Thursday, August 27, 2009

Toilet story

WARNING! GROSS CONTENT! DO NOT CONTINUE READING IF YOU HAVE A WEAK STOMACH OR ARE CURRENTLY EATING LUNCH!
I just had to share this toilet story. But before I do, I just want it to be known that I am no priss when it comes to public toilets. Since my first post wondering what those strange hoses were beside the Malaysian toilets, I have come a long way and I like to think that I can squat with the best of them. Over the last six months I have made use of many wild and wonderful public loos. In Cambodia I went to one out the back of a makeshift restaurant in front of a temple where I had to chase three monkeys out before I could go. In Taiwan I went to one in the bush somewhere where there was a stray dog in the stall eating the used toilet paper. I've laughed at English tourists who've taken one look at a squat loo in a 7/11 in Thailand and scarpered saying they "didn't know how to use it" (come on, it even had toilet paper!). I've been to loos that you flush with a bucket, loos you flush by turning a handle, and loos that don't flush at all. I've been to loos where the stench was so wretched that you could smell them out from 100 metres away. I've even been to loos where the stalls have no doors. All the time, my motto has been "It's better than nothing!" (it's my worst fear to be caught busting without a public loo in sight).
It happened like this. We were at the train station (why do these stories always have something to do with the train) waiting for our train (due to our extreme stinginess it didn't take long until we were back on a standing hard seat ticket despite our hideous first experience). I thought I should probably go to the loo before getting on the train because I probably wouldn't be able to budge once we got on.

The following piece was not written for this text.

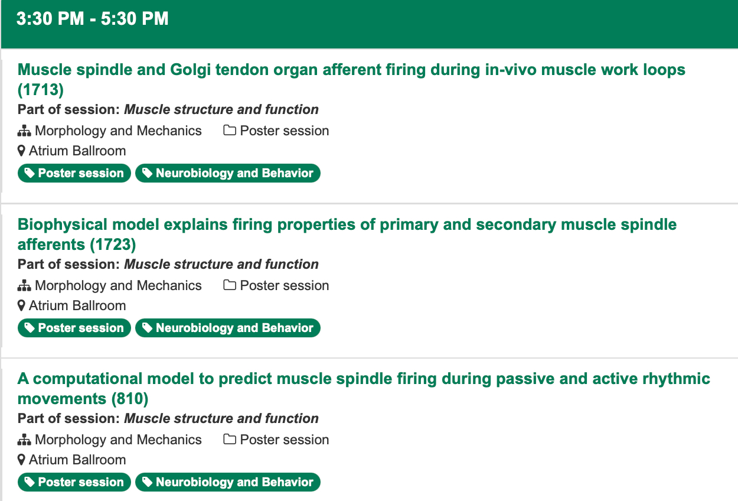Open the Biophysical model poster (1723) title
The image size is (738, 501).
[x=347, y=225]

I went around the corner to the public loo in the train station. There were heaps of women in there lining up for the loo. It was really dark in there and the stench was terrible. Still, when you've gotta go....

I could see that some of the stall doors were open. "Why isn't anyone using those loos?" I wondered. I looked closer. Then I realised that there were people using them, they just weren't bothering to shut the doors! They didn't seem to mind that the 6 deep crowd outside could see them doing their business. There were people literally 1 metre away looking right at them.

The girl using the loo right in front of me finished doing her business and stood up to zip up her pants. This is where the really weird thing happened. The lady who was next in line for that loo didn't even wait for her to finish her to get out of the stall! She went to stand behind her in the loo stall while the first lady's feet were still on the footpads and she was still zipping up her fly! Talk about pushy!

When the first lady was elbowed out of the stall the line moved closer. I peered through the gloom between the legs of the second lady who was now squatting on the toilet. What was that in the toilet bowl? Eeeeeeeeeew! I could see that the whole bowl was filled with Number 2s! It was nearly coming over the top of the bowl onto the foot pads. Obviously everyone was in two much of a hurry to bother with the flush!

This was just too much for me. After all, I guessed I wasn't THAT busting. Maybe the train wouldn't be that full this time.

I went back to my place in the line waiting for the train.